Time for Bipartisanship
Earlier this month, news outlets reported the unexpected: President Trump had struck a deal on the debt ceiling and funding the government that favored the timeline requested by Democratic leaders Nancy Pelosi and Chuck Schumer rather than that of his own party. Politics aside, this deal – particularly in funding the government – affects all Americans, and it is important for everyone to understand its consequences.
Funding the government is one of the most important jobs Congress is tasked with every year. Having served on the House Appropriations Committee charged with drafting these funding bills, they are important because we are making sure that government services and offices are open for anyone who needs them, active duty troops and other federal employees get paid, and millions more Americans get their Social Security checks, while also ensuring families are able to visit our national parks.

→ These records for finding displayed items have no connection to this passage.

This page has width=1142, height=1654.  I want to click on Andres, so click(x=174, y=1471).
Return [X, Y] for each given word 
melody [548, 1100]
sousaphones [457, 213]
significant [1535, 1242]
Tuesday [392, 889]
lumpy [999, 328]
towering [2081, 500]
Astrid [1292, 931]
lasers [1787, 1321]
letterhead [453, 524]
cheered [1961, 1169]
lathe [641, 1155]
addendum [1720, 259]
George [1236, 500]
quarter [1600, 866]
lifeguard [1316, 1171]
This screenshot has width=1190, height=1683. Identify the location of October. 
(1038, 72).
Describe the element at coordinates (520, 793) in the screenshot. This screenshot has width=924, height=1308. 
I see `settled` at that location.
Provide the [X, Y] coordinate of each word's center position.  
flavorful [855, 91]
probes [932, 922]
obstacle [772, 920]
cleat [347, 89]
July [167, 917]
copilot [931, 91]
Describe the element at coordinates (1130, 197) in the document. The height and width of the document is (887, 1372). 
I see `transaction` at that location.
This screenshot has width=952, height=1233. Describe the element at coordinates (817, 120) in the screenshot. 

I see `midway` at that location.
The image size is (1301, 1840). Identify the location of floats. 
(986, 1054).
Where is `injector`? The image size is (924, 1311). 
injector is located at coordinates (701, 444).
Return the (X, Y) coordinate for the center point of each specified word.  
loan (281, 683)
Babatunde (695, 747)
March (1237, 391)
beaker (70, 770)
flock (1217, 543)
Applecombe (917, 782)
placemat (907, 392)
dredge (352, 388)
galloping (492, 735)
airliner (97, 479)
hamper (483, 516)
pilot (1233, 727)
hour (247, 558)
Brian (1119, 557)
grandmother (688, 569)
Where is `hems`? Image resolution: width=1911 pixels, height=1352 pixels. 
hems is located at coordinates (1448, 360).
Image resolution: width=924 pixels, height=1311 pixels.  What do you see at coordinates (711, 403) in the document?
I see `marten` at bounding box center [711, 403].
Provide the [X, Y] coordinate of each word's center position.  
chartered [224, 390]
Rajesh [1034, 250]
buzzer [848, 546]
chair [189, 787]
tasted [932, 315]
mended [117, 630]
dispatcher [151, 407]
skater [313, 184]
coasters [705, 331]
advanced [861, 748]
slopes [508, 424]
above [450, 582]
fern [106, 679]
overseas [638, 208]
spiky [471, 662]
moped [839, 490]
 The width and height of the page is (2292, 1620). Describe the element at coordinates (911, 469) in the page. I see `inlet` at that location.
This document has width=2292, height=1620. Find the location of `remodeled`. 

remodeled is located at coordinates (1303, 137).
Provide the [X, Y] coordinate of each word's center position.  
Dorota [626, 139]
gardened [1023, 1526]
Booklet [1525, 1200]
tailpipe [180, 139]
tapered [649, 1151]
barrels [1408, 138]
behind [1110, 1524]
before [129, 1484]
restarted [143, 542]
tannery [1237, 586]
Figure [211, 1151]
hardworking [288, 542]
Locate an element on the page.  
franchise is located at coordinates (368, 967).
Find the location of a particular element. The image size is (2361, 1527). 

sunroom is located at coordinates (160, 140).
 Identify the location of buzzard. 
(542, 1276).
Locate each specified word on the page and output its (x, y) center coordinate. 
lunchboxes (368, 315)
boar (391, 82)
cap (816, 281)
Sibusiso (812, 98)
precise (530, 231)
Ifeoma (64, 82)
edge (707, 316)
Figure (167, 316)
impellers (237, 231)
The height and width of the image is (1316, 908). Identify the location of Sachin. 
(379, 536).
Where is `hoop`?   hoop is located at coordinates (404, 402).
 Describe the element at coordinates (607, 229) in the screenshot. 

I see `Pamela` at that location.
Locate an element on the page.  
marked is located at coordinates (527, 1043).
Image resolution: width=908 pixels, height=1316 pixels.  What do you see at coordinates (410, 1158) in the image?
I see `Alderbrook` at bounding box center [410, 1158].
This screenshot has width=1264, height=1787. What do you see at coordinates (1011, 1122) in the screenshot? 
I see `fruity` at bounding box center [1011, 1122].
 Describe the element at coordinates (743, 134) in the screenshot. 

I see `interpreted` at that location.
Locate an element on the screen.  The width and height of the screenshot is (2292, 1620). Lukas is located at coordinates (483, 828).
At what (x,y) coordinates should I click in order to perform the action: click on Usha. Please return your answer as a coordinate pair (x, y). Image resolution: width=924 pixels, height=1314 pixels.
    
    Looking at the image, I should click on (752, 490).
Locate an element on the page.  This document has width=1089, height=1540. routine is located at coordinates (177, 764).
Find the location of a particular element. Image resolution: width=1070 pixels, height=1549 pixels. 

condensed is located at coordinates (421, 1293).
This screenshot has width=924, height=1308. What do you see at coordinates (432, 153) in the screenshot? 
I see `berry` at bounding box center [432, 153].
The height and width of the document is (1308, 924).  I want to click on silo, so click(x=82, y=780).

Furthermore, shutting down the federal government, even for a short time, is extremely detrimental to the economy. During the last government shutdown in 2013, the United States lost an estimated $24 billion in economic output. Many government programs were frozen, creating a ripple of effects: nearly $4 billion in tax refunds were delayed, import and export licenses were put on hold, which negatively impacted trade, and federal loans to small businesses and families in rural areas could not be processed. Congress must, at all costs, avoid another government shutdown.
Earlier this month, the House passed a spending bill that makes cuts to a number of important programs including worker training, education, infrastructure, economic development and investments in clean air and clean water. It also included poison pill riders undermining the work of the Environmental Protection Agency to protect nature and the environment, and repealing important parts of the
Dodd-Frank Act that was passed to prevent another financial crisis like the one in 2008. What’s more, because of “sequestration,” a policy put in place in 2011 following a previous shutdown, Congress must act by the end of the year to ensure that the Dept. of Defense will not see an immediate cut amounting to billions of dollars.
With millions of Americans relying on federal programs, and our national defense at stake, Congress must return to a functional appropriations process, free from shutdown threats. Including drastic cuts to domestic programs or inserting poison pill provisions make a shutdown more likely, and we must move past these brinksmanship tactics.
The agreement to extend government funding another three months, averting a potential shutdown, was a breakthrough simply because Democrats in Congress and the President agreed to keep the lights on. Furthermore, it gives Congress time to negotiate other bills that would reauthorize important programs including the Children’s Health Insurance Program, the National Flood Insurance Program and the Federal Aviation Administration.
The political reality is that Republicans need Democratic votes to pass a budget that will fund the federal government. I was pleased Congress passed this short-term funding bill, which also increased the debt ceiling and provided emergency funds to those affected by Hurricane Harvey in Texas. Now the House will have to work with its counterparts in the Senate to draft a good, long-term funding bill that can get support from a majority on both sides of the aisle and not one that caters to the extremes.
Congress has a lot of work to do before the year ends, and I hope this agreement, modest though it may be, is a step towards a return to a regular process of negotiation and compromise across the aisle that will avoid a damaging shutdown. The American people have the right to expect no less.